▶ **DATA FOR THIS TASK**
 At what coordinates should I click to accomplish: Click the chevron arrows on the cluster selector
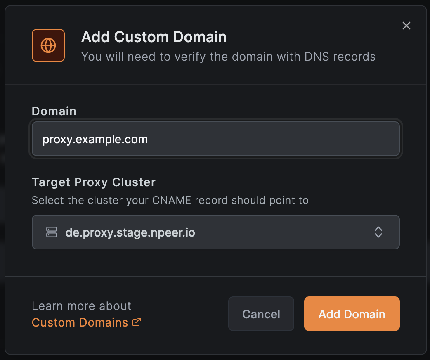tap(378, 232)
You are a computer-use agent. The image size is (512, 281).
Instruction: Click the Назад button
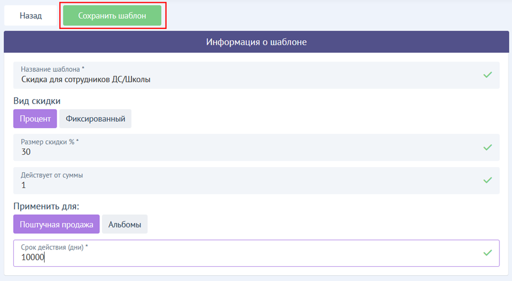tap(30, 16)
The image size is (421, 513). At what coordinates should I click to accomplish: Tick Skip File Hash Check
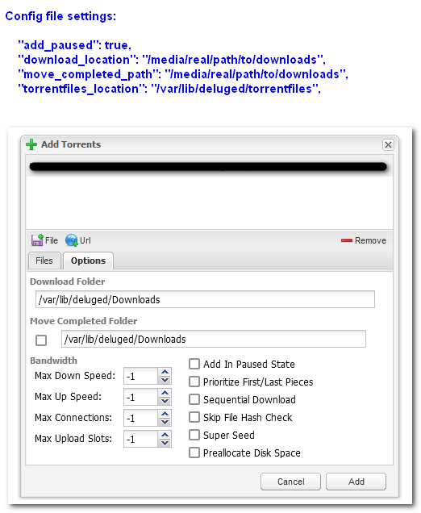[194, 417]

▶ **YOUR OBJECTIVE**
Copy out all the data above exactly, minus the images.

▶ **TASK RESULT**
 At what coordinates should I click to accomplish: Click the chevron arrows on the cluster selector
tap(378, 232)
You are a computer-use agent. The image size is (512, 281).
Instruction: Click the Назад button
tap(30, 16)
The image size is (421, 513). At what coordinates should I click to accomplish: Tick Skip File Hash Check
[194, 417]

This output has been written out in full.